[[ EXERCISE MATERIAL, beginning ]]

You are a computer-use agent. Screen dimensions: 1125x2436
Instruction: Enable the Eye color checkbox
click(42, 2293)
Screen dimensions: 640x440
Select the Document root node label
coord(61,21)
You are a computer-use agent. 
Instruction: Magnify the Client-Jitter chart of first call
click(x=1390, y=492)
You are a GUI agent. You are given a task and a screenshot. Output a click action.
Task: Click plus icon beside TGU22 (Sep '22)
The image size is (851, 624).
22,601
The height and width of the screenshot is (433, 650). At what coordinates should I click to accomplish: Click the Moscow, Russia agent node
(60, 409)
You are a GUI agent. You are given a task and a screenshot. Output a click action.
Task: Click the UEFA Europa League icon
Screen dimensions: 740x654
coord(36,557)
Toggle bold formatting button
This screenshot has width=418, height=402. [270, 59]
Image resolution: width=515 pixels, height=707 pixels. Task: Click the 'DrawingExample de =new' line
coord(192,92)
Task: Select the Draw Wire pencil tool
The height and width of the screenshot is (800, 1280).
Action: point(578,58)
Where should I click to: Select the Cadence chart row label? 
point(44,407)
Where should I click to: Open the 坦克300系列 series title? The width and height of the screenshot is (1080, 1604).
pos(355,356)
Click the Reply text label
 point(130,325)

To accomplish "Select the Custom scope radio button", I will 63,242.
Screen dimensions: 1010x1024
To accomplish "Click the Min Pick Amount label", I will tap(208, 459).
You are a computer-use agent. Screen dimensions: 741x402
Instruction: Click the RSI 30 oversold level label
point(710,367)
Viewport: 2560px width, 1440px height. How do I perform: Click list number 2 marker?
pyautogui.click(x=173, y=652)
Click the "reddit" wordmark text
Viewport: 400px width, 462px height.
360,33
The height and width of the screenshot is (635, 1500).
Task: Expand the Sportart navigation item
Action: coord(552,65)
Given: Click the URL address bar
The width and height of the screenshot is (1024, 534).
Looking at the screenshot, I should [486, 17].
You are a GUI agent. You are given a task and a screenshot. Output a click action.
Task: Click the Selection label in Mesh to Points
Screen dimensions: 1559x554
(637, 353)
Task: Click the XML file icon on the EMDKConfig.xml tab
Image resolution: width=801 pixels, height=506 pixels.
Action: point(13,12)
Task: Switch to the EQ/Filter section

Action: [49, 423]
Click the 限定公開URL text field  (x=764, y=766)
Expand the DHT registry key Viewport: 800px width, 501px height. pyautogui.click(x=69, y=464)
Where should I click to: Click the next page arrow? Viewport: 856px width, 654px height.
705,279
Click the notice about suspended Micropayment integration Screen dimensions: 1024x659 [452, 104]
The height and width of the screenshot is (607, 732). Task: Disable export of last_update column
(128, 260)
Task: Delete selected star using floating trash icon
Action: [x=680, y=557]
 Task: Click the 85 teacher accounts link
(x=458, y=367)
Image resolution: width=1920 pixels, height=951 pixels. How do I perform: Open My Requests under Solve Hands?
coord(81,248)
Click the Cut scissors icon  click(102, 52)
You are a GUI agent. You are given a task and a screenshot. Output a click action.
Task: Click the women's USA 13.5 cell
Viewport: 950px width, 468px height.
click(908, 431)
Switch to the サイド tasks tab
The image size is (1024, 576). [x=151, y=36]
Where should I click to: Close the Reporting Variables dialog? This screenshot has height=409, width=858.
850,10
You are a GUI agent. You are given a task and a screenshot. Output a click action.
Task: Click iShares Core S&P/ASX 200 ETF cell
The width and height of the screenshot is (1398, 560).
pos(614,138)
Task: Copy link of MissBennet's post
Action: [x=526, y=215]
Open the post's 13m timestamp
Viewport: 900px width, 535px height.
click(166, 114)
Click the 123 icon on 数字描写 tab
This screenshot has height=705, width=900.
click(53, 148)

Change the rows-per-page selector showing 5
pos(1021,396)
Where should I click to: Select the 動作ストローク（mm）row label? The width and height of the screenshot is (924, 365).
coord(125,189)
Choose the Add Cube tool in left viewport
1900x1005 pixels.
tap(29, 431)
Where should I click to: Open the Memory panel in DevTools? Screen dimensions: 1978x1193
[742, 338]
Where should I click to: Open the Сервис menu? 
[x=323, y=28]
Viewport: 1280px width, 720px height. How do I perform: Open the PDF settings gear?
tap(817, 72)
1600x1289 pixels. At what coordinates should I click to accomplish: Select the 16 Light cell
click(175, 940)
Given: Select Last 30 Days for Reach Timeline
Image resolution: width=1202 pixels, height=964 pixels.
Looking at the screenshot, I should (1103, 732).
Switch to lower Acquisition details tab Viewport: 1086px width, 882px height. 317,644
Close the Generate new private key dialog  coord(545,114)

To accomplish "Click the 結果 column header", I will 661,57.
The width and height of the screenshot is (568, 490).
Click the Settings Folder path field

[[ EXERCISE MATERIAL, end ]]

== WHAT YOU HAVE TO DO ==
Go through the data and gather every line that holds "will".

== EXERCISE OUTPUT ==
To accomplish "Select the Custom scope radio button", I will 63,242.
To accomplish "Click the Min Pick Amount label", I will tap(208, 459).
To accomplish "Click the 結果 column header", I will 661,57.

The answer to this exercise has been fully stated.